Twentynine Palms Strategic Expeditionary Landing Field or Twentynine Palms SELF is a military use airfield located nine nautical miles (17 km) northwest of the central business district of Twentynine Palms, a city in San Bernardino County, California, United States. The SELF is the largest expeditionary airfield (EAF) operated by the United States Marine Corps. It is also known as the Twentynine Palms EAF and is located at the Marine Corps Air Ground Combat Center (MCAGCC) Twentynine Palms.

== History ==
===History of the EAF===
The history of the Expeditionary Airfield (EAF) and its supporting units is closely interwoven. In March 1977, General Louis H. Wilson, the 26th Commandant of the Marine Corps, activated the EAF. The initial unit placed in charge of the EAF was designated Detachment MABS-11. Two years later, in July 1979, Detachment MABS-11 became operationally attached to Marine Wing Support Group 37 (MWSG-37) and was redesignated MWSG-37, Detachment Bravo in 1982. Originally, only a cadre of Marines provided caretaker support for the EAF between exercises. However, during October 1988 MWSS-173 was transferred from MCAS Kaneohe Bay to the Marine Corps Air Ground Combat Center, Twentynine Palms in support of the EAF. On 4 March 1993, MWSS-173 was deactivated and Aviation Ground Support Element (AGSE) was activated to continue operating and maintaining the EAF. On 1 April 1999, AGSE deactivated and was redesignated as Marine Wing Support Squadron 374(- reinforced) (MWSS-374). Currently the squadron is over 700 strong, and possesses the ability to operate a tactical airfield including air traffic control services and maintaining ground and weapons support equipment for aircraft.

===EAF 29 Palms===
The 29 Palms EAF is under operational control of the Commanding General, Third Marine Aircraft Wing. Day-to-day operations are the responsibility of the Marines of MWSS-374. The EAF was built in 1976 to test the Naval services aluminum expeditionary runway concept. The austere EAF is an example of what Naval aviation would use in a tactical situation where no prior airfield exists. It is a cornerstone of the Marine Corps' Combined Arms Exercise (CAX) Program. Today's EAF has changed very little since the original construction. Over three million square feet of aluminum AM-2 matting make up the primary runway, taxiways, and parking areas.
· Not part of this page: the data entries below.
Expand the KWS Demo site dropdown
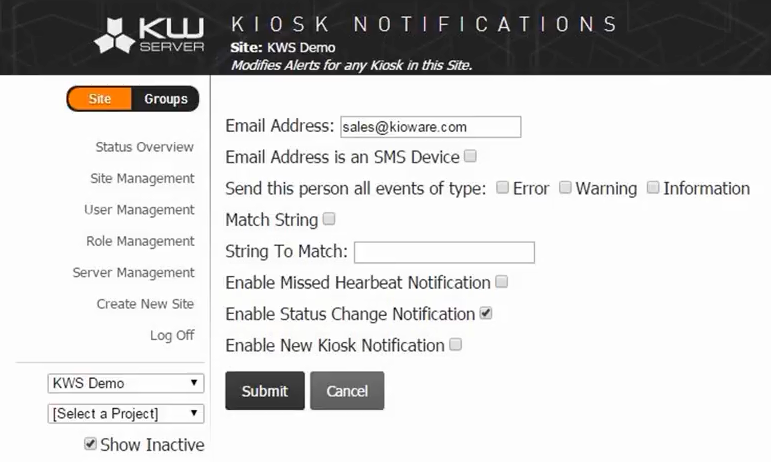 click(126, 383)
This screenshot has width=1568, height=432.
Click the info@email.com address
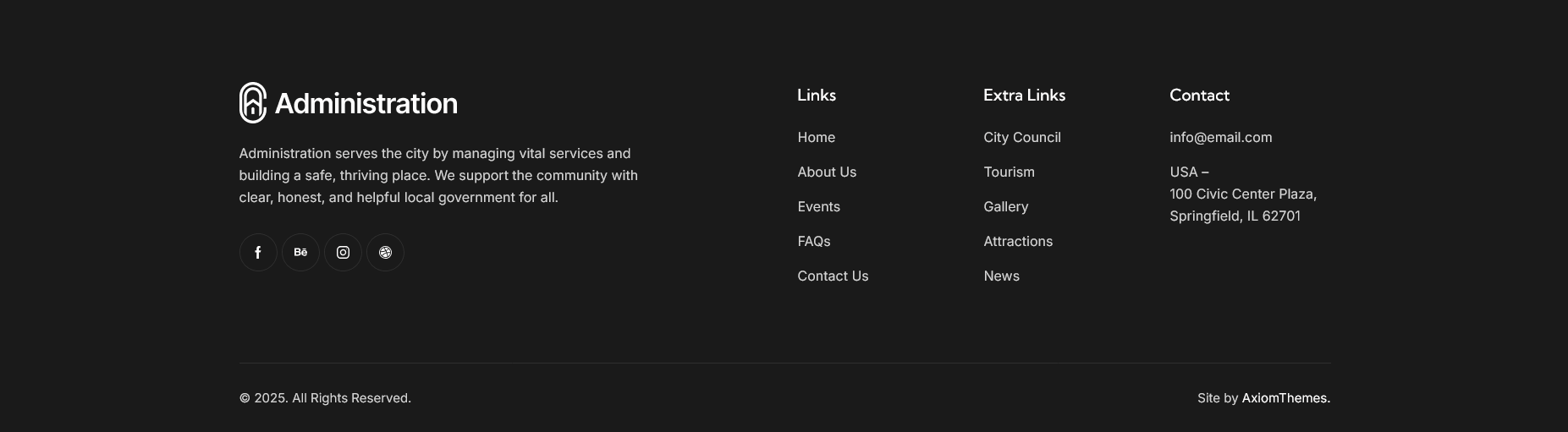pyautogui.click(x=1220, y=137)
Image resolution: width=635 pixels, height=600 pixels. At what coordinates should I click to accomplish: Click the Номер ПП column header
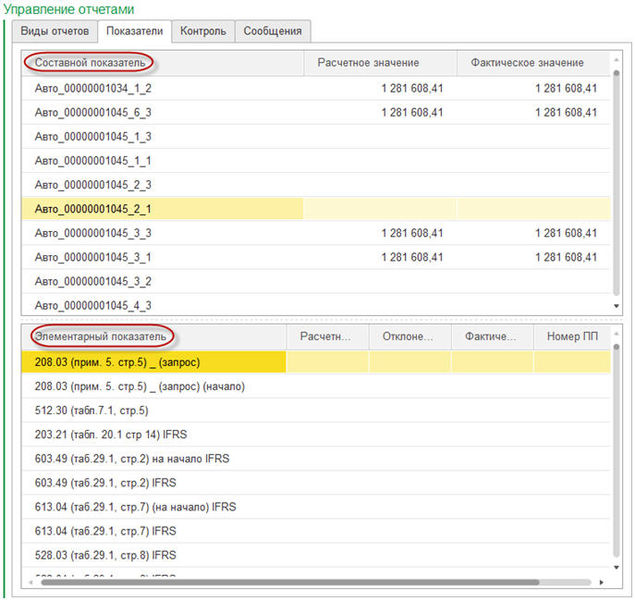[570, 337]
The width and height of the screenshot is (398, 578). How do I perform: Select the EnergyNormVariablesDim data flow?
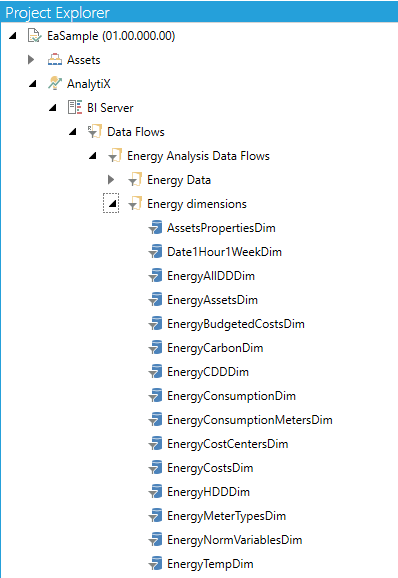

The EAF operates as a "host nation" airfield to which deployed units bring their own organic support. Support functions provided at the EAF include the following: Airfield Operations, Air Traffic Control, Airfield Construction, Maintenance and Repair, Aircraft Rescue and Fire Fighting, Common Aviation Support Equipment, Explosive Ordnance Disposal, Weather Services, Communications, Aircraft Refueling, Fuel Storage, Engineer Support, and Motor Transport.

== Facilities ==
Strategic Expeditionary Landing Field (SELF) is a military airfield with an aluminum matted surface that is designed for sustained operations in an amphibious objective area. The runway, taxiways, and aircraft parking areas are constructed entirely of AM-2 aluminum matting. The AM-2 surface matting is a fabricated aluminum panel 1.5" thick, which consists of a hollow, extruded, one-piece main section with extruded end connectors welded to each end. The top surface of the AM-2 matting is coated with a non-skid material.

The runway is 8000 by 150 ft and can accommodate the largest aircraft in the military inventory: the C-5 Galaxy and C-17 Globemaster. In a normal year, Aviation Ground Support Detachment operates the SELF 300 days, conducts 3,600 hours of flight operations, supports 16,647 aircraft, and pumps over five million gallons of jet fuel.